Forum Moderators: phranque
We run a password protected information service. Once valid users log on, their IP and logon are effectively locked so that no one else can logon simultaneously using the same username but from a different IP.
This creates a problem for AOL users, because each time they request a new page, the request comes to us from a different IP address (via the AOL proxies), and our server treats the new request like its an unauthorised additional simultaneous logon.
Is there a way we can advise AOL users to reset their settings so that they bypass the proxies, or use only one IP address?
Simon Tesler
[webmasterworld.com...]
In the end I decided not to bother recording the IP address for anyone, because I was getting too many complaints from AOL users saying they cannot access my site. I'm sure there must be a way, but I never worked it out.

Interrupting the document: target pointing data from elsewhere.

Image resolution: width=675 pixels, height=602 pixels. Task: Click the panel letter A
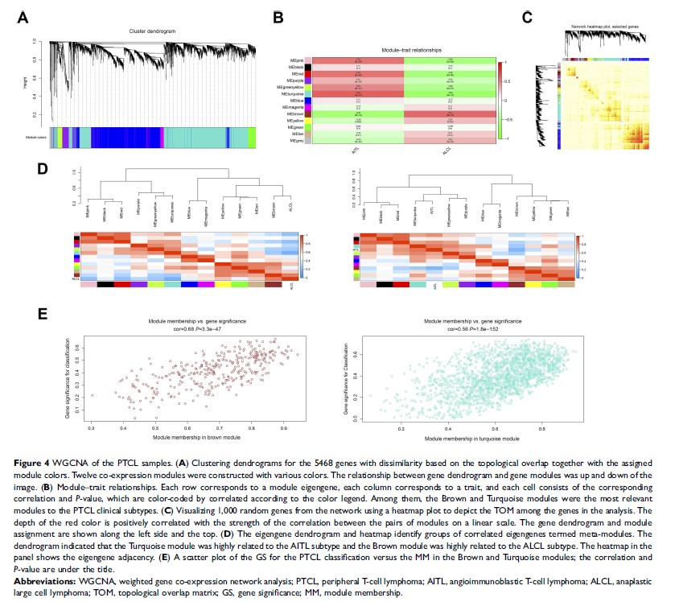pos(23,17)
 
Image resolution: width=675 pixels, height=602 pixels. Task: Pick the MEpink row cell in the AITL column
pos(356,60)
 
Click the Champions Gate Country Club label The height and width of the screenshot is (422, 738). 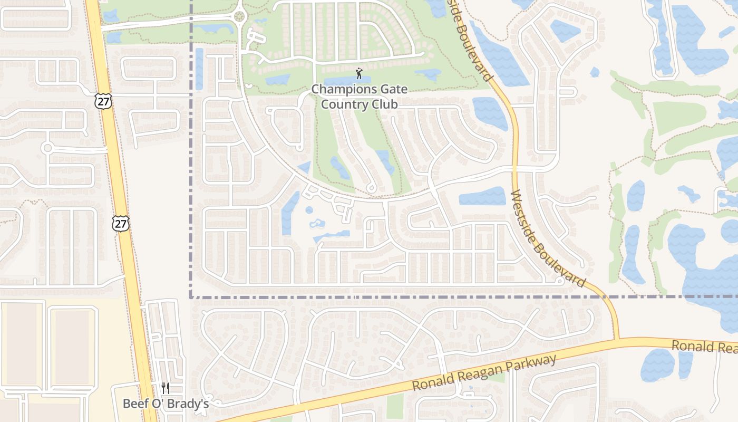click(359, 97)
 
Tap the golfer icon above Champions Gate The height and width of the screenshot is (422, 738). click(359, 73)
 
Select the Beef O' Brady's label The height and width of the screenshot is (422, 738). click(166, 404)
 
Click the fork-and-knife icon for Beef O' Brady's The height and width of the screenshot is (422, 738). click(166, 388)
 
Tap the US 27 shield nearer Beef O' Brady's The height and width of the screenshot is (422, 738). click(121, 223)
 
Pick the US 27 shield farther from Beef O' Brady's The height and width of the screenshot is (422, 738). click(104, 101)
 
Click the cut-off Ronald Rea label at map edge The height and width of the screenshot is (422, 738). click(704, 347)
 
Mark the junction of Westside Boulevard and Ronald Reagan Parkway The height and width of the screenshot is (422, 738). click(616, 339)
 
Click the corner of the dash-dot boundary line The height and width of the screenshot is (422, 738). click(190, 297)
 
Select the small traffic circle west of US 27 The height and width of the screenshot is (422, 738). click(47, 148)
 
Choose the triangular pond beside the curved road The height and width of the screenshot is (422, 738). click(304, 168)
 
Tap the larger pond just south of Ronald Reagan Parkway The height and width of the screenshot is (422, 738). click(657, 365)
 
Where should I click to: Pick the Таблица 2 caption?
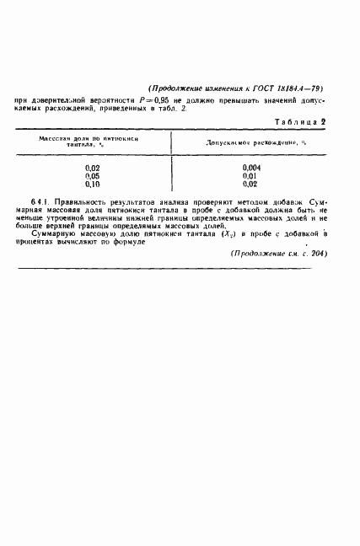[299, 123]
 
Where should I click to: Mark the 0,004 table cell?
[250, 169]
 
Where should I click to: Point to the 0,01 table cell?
[250, 176]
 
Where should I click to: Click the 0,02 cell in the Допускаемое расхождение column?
[250, 184]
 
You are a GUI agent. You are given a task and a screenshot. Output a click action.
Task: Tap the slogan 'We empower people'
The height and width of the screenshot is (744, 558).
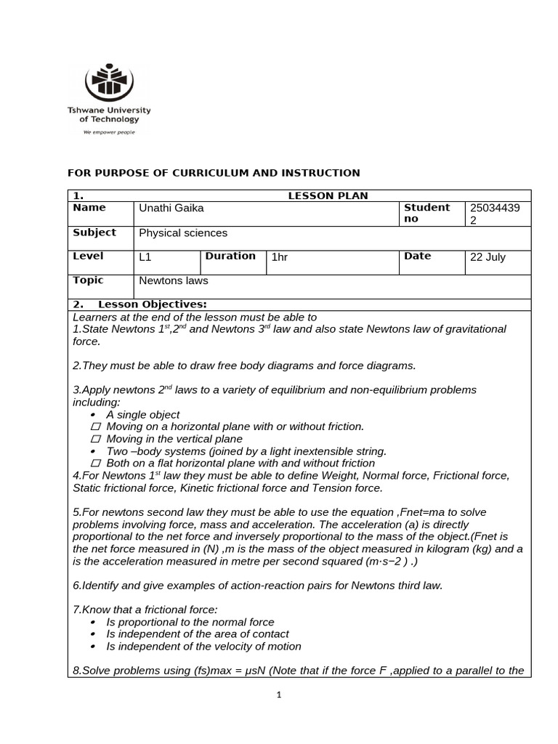click(109, 132)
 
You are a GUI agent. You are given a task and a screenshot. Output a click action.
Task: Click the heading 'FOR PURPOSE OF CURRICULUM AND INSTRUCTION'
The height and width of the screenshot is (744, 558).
click(214, 173)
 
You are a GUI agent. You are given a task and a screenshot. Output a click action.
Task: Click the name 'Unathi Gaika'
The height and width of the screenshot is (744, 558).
click(171, 209)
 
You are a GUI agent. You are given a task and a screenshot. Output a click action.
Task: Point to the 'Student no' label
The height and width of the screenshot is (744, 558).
click(426, 213)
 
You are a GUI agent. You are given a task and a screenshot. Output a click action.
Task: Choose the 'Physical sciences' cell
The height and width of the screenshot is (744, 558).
click(183, 233)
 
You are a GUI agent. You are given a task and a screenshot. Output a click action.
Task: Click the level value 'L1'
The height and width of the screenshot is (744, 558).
click(145, 257)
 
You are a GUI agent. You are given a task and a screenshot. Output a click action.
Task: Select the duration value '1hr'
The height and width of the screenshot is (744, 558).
click(280, 257)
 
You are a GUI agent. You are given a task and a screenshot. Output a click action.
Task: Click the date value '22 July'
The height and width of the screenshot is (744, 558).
click(488, 257)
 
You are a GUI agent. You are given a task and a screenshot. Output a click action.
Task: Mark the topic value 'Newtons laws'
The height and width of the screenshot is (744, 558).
click(174, 280)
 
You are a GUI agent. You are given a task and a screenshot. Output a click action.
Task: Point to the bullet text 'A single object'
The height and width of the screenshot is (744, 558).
click(143, 414)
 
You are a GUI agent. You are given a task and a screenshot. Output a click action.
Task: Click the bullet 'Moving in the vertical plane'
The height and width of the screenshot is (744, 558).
click(174, 439)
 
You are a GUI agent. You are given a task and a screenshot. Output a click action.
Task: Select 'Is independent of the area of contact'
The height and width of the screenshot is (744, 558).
click(198, 634)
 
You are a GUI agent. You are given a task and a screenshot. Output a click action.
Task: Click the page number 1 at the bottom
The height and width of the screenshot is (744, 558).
click(278, 695)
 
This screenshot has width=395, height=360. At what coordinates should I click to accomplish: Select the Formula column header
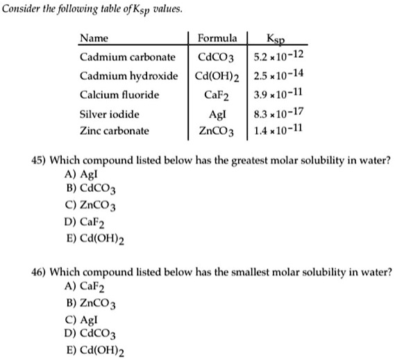coord(217,38)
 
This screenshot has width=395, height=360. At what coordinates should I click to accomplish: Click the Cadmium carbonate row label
coord(127,56)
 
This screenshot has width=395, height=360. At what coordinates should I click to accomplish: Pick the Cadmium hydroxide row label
coord(128,75)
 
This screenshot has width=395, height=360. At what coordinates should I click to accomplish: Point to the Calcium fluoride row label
coord(119,94)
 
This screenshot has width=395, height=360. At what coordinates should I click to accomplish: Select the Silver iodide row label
coord(109,113)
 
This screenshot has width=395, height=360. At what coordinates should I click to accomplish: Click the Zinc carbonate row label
coord(114,131)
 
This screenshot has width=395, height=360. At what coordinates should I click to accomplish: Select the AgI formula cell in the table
coord(217,113)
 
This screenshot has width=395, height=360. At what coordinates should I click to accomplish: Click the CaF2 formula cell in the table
coord(217,95)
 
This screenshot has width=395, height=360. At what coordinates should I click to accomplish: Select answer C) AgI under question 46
coord(78,320)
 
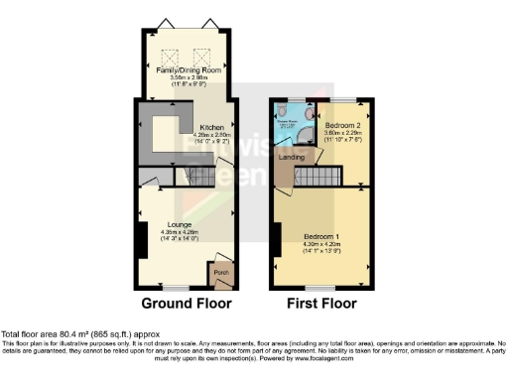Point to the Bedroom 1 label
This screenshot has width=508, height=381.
322,235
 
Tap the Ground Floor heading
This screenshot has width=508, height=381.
187,303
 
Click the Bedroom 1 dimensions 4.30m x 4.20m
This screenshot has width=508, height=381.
322,244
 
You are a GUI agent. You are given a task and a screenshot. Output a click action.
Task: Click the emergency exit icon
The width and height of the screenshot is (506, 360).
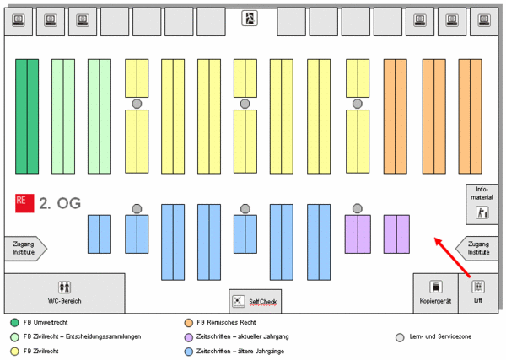click(x=250, y=18)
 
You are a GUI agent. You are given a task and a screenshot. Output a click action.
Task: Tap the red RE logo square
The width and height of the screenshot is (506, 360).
click(x=24, y=203)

Thing is, do you really need to verify the IP address as well as the username/password combination? For my site I decided that the chance of someone logging in as a user with a hacked password at the same time as the genuine user being logged in was too remote to worry about.

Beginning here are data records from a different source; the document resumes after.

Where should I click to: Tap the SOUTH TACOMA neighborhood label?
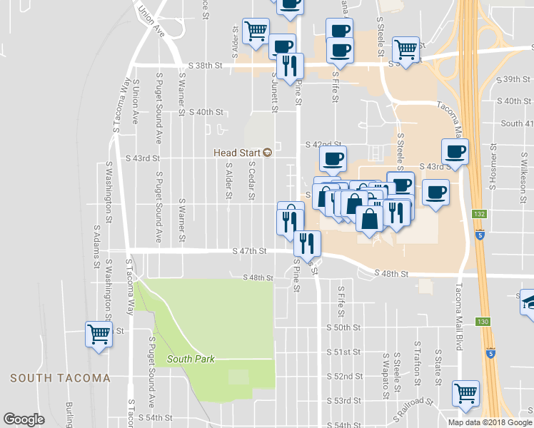point(60,378)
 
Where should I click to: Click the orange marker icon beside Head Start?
point(267,152)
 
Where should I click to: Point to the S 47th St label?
point(249,251)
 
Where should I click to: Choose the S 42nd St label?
point(321,144)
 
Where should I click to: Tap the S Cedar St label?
point(251,180)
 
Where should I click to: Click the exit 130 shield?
point(484,322)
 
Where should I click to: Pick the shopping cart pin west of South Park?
point(99,333)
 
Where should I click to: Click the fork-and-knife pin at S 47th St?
point(308,243)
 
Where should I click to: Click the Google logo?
point(24,419)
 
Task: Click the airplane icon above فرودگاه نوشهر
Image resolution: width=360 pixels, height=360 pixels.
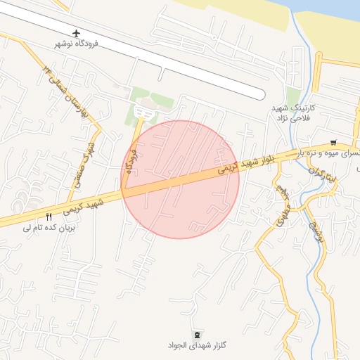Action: [76, 33]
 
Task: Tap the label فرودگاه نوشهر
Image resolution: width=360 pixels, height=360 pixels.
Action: [76, 44]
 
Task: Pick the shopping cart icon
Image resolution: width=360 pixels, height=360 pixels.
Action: [333, 141]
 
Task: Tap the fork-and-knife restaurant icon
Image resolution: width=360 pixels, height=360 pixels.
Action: [49, 217]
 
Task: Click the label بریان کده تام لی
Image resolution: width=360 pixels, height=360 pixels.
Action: [49, 227]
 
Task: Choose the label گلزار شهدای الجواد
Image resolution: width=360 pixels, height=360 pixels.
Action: [196, 345]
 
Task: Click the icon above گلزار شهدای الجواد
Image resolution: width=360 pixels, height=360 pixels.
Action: [196, 333]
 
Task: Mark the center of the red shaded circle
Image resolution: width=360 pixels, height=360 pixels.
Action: [181, 179]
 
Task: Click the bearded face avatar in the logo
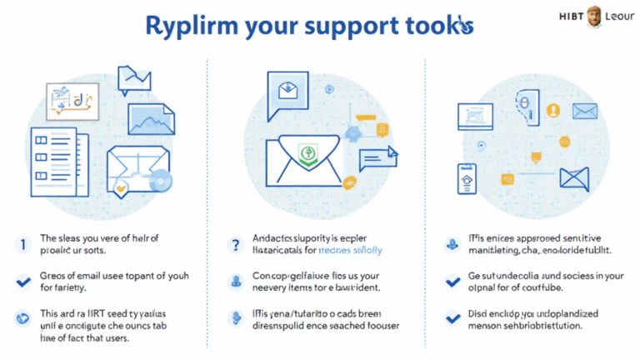[x=593, y=16]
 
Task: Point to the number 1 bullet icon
[x=22, y=245]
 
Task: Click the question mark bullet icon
[x=236, y=244]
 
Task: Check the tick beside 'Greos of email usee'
[x=23, y=282]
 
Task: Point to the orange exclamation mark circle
[x=551, y=110]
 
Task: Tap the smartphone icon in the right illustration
[x=465, y=179]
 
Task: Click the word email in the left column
[x=90, y=276]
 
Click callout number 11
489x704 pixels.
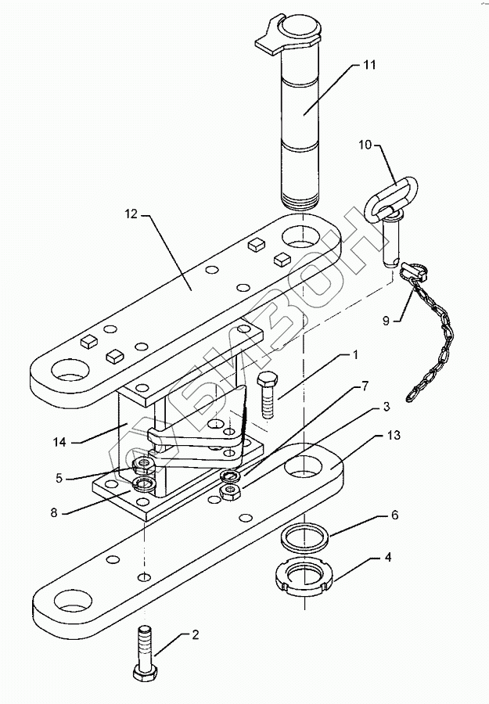click(x=369, y=65)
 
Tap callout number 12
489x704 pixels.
click(x=131, y=214)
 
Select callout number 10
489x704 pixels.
click(x=365, y=145)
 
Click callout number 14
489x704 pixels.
click(x=59, y=442)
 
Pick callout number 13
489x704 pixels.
click(x=394, y=435)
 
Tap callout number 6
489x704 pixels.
click(x=394, y=515)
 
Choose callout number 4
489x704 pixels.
click(x=388, y=557)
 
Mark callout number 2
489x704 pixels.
click(x=196, y=635)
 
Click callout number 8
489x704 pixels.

Also, my users were not sufficiently IT-literate to rely on them making changes to their browser configuration. I could tell this by the tone of their complaint messages when they couldn't log in. (That's why I went away from cookies to passing variables in the URL).
HTTP_X_FORWARDED_FOR works okay but not for those using anonymous proxies. That variable can contain multiple IP addresses to include the person's LAN, router, and multiple proxies. So, you have to parse that one out. Though personally I would go with victor's advice in that other thread and not tie an IP to a login.
(That's why I went away from cookies to passing variables in the URL).
"Fat URLS" (URLs that are different for each user) carry some risk that some of them will be indexed by search engines.
If some of them do get indexed, then those users' details (or at least customised pages) will be exposed for anyone to see.
This could happen is someone submits:
www/widgets.com/secret-page.html?userid=sdggdgasd
to a search engine.
You can minimize that particular risk by having multiple parameters in the URL (most can dummies) as most SEs will ignore URLs with 3 or more parameters; or, I'm told, most will not index a URL with id=
www/widgets.com/secret-page.html?id=sdggdgasd&d1=ccc&d2=yyy&d3=zzz
But the URLs could still go public if a user adds link to "their" page on their own website.
And other ways too.
In my case, the personalisation variables are held on the server database and pulled every time the person loads the page. All that is sent between pages is the username and session id.
A URL acquires a session id only when a user logs in. So a spider would not even know about the session ids.